Evolution of CPR Techniques: From Mouth-to-Mouth to Modern-Day Hands-Only CPR
Evolution of CPR Techniques: From Mouth-to-Mouth to Modern-Day Hands-Only CPR
Ironically, the first time you learned about cardiopulmonary resuscitation (CPR) or artificial respiration, the process involved breathing directly into a patient. However, times have changed. In this article, we will explore the journey of medical practices related to CPR, from mouth-to-mouth resuscitation (MTR) to modern-day iterations that prioritize survival and quick response.
The Early Days of Resuscitation: Mouth-to-Mouth Resuscitation (MTR)
In the 1970s, the process of resuscitation was relatively straightforward. When faced with an unconscious patient with a pulse but not breathing, the protocol involved performing expired air resuscitation, which was essentially mouth-to-mouth respiration. This method relied on the rescuer’s own breath to deliver oxygen to the patient's lungs. For instances where the patient was unconscious, without a pulse, and not breathing, the protocol called for CPR – chest compressions combined with MTR every 15 compressions. However, this approach was far from perfect, mainly due to the time-consuming and often faulty method of checking for a pulse.
The Simplification of CPR Protocols
The process of resuscitation was problematic due to the significant time required to verify a pulse. This created a delay in initiating effective life-saving measures such as chest compressions. To optimize these procedures, the CPR protocols were simplified:
Unconscious but with a pulse, not breathing: Perform expired air resuscitation (MTR). Unconscious, no pulse, and not breathing: Perform CPR (chest compressions and MTR).The early protocols were quite straightforward, but the thinking behind them was flawed. The time taken to check for a pulse was both lengthy and error-prone. This inefficiency led to a new set of protocols that prioritized immediate chest compressions:
CPR: Unconscious, non-breathing, start CPR immediately.The Transition to Modern Protocols: ABC to DRABC to DRSABCD
The CPR protocols were further refined with an acronym that stands for Defuse, Respond, Assess, Breathing, Circulation, Defibrillation. Over time, the protocol evolved to:
Defuse: Is there any danger to you or the patient? Respond: Is the patient responsive? Assess: Check for airway patency and breathing. Breathing: If not breathing, start CPR. Circulation: Apply a defibrillator if available.This process became more logical and streamlined, reducing the time it took to start lifesaving measures. The CPR technique also evolved, with the recommended rate increasing from 60 compressions per minute to 100 to 120 per minute, emphasizing the importance of circulation.
The Future of CPR: Hands-Only CPR in the Age of COVID-19
One of the most significant shifts in CPR protocols came during the COVID-19 pandemic. Due to the risk of virus transmission, hands-only CPR became the recommended approach for those unable to perform mouth-to-mouth resuscitation. Research has shown that hands-only CPR can provide adequate air exchange and improve the delivery of oxygenated blood to the brain and cardiac arteries. This method can help reduce the risk of brain damage if spontaneous circulation is restored.
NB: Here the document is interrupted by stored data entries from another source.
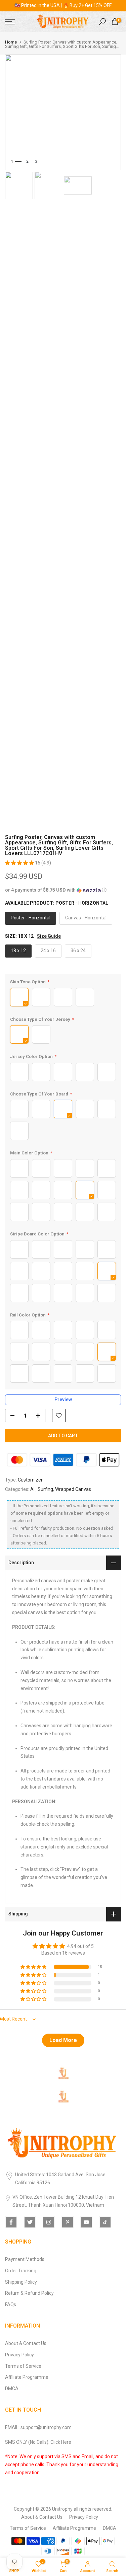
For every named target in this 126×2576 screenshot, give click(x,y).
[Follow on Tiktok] (105, 2222)
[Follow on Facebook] (11, 2222)
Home (11, 42)
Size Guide (49, 936)
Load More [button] (63, 2040)
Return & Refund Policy (29, 2293)
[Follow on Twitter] (30, 2222)
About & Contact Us (25, 2343)
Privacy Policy (19, 2354)
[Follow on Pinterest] (67, 2222)
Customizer (30, 1480)
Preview (63, 1399)
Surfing (45, 1489)
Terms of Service (23, 2366)
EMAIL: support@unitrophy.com (38, 2427)
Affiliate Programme (26, 2377)
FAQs (10, 2304)
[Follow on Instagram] (49, 2222)
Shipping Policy (21, 2282)
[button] (20, 862)
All (33, 1489)
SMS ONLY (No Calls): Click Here (38, 2442)
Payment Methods (24, 2259)
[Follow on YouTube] (86, 2222)
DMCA (11, 2388)
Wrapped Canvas (73, 1489)
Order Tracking (20, 2270)
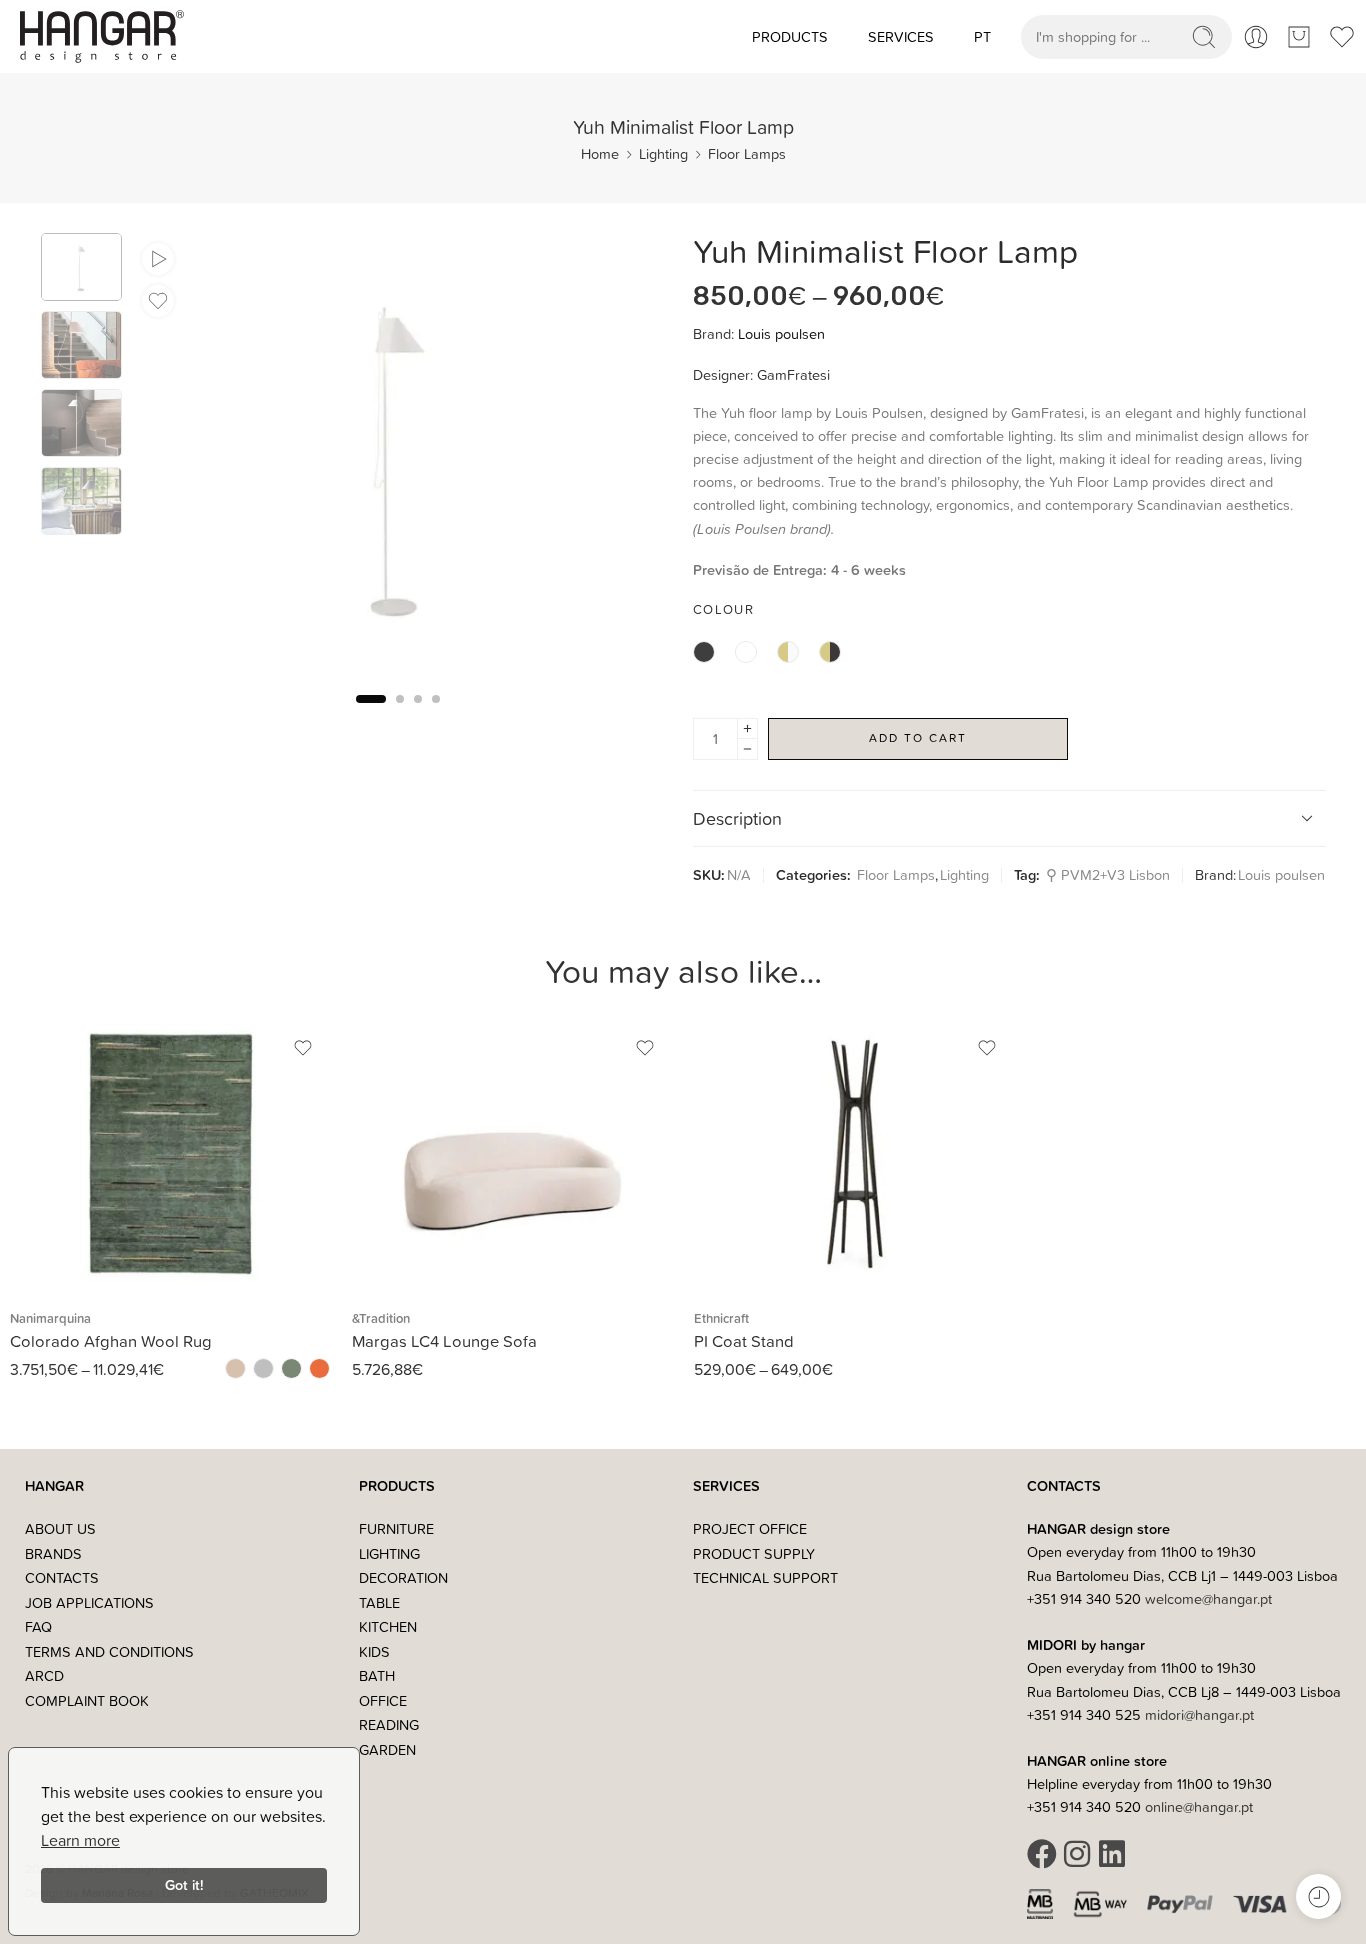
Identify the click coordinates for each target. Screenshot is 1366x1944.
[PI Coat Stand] (855, 1154)
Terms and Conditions (109, 1651)
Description (737, 818)
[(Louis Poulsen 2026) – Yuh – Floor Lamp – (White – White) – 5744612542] (81, 267)
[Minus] (747, 749)
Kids (374, 1651)
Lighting (663, 153)
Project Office (750, 1528)
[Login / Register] (1256, 37)
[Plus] (747, 728)
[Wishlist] (158, 301)
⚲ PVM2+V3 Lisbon (1108, 874)
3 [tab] (418, 715)
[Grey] (263, 1368)
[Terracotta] (319, 1368)
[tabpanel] (397, 459)
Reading (389, 1724)
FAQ (38, 1626)
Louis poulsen (781, 333)
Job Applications (89, 1602)
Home (600, 153)
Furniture (396, 1528)
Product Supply (754, 1553)
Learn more (80, 1840)
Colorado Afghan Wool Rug (111, 1340)
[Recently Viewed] (1318, 1896)
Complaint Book (87, 1700)
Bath (377, 1675)
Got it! (184, 1884)
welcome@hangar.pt (1208, 1598)
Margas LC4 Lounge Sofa (444, 1340)
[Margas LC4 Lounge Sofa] (513, 1154)
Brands (53, 1553)
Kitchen (388, 1626)
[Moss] (291, 1368)
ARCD (44, 1675)
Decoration (403, 1577)
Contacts (62, 1577)
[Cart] (1299, 37)
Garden (387, 1749)
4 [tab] (436, 715)
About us (60, 1528)
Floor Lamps (747, 153)
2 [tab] (400, 715)
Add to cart (918, 737)
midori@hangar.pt (1199, 1714)
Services (901, 36)
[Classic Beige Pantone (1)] (235, 1368)
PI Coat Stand (744, 1340)
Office (383, 1700)
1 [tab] (371, 715)
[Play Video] (158, 259)
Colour (723, 609)
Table (379, 1602)
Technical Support (765, 1577)
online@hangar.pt (1199, 1806)
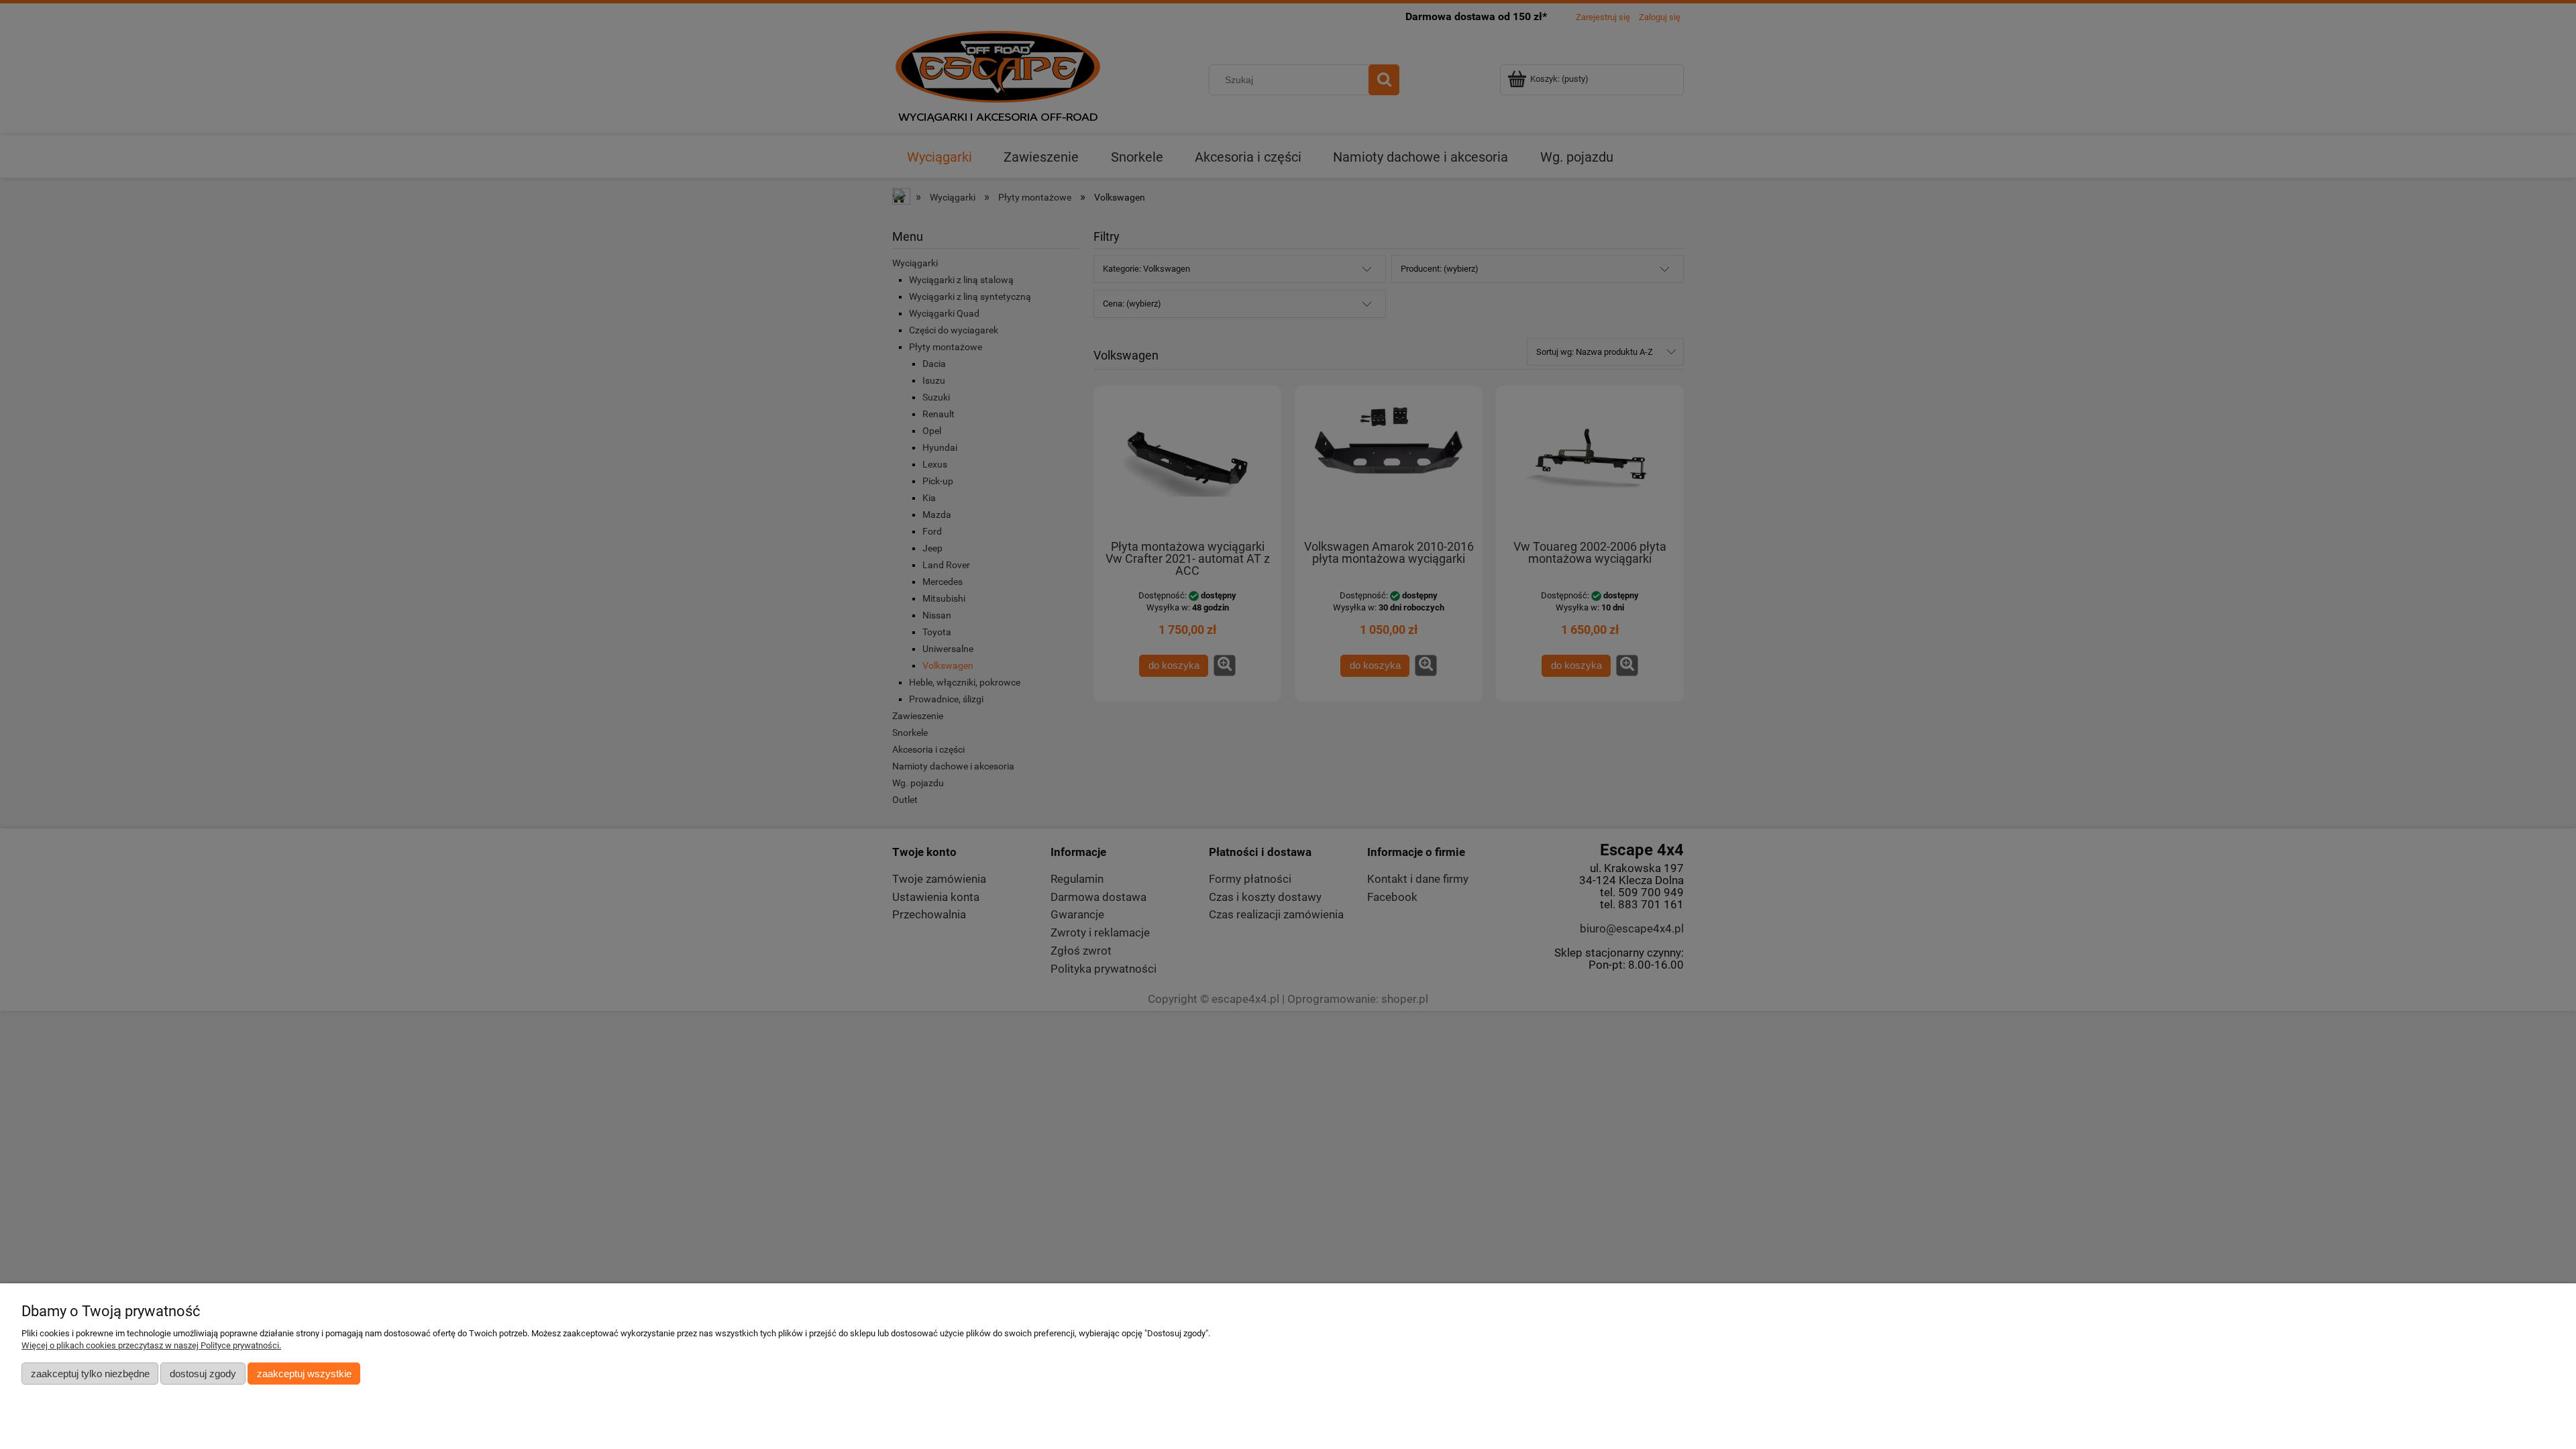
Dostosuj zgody (203, 1373)
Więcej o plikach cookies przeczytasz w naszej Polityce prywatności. (151, 1345)
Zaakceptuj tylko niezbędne (90, 1373)
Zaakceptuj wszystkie (304, 1373)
Immediate CPR and Defibrillation: Increasing Survival Rates
In home settings, approximately 80% of cardiac arrests occur. Delaying CPR can significantly decrease the chances of survival. Immediate CPR can increase the likelihood of survival from about 1% to 6%. When defibrillation is added, the survival rate can rise to 50%. These statistics highlight the critical importance of quick response and effective CPR.
Understanding the Other 50%
It is crucial to note that not all cardiac arrests or sudden deaths are due to resuscitation failures. For instance, sudden death due to heart attacks is often the result of blocked arteries, particularly the Left Anterior Descending artery. Heart attacks can manifest as sudden death, especially if the left ventricle, responsible for pumping freshly oxygenated blood around the body, is affected.
Additionally, there are unshockable rhythms that cannot be corrected by defibrillation. In such cases, CPR remains vital as it can provide necessary oxygen to the brain and vital organs. As resuscitation techniques continue to evolve, the goal remains to save more lives and reduce the risk of long-term damage due to cardiac arrest.
By understanding the evolution of CPR and the current best practices, individuals can better prepare themselves to respond effectively in emergency situations. Whether it's performing hands-only CPR, recognizing the signs of cardiac arrest, or ensuring immediate access to defibrillation, the key to increasing survival rates lies in quick action and adherence to updated protocols.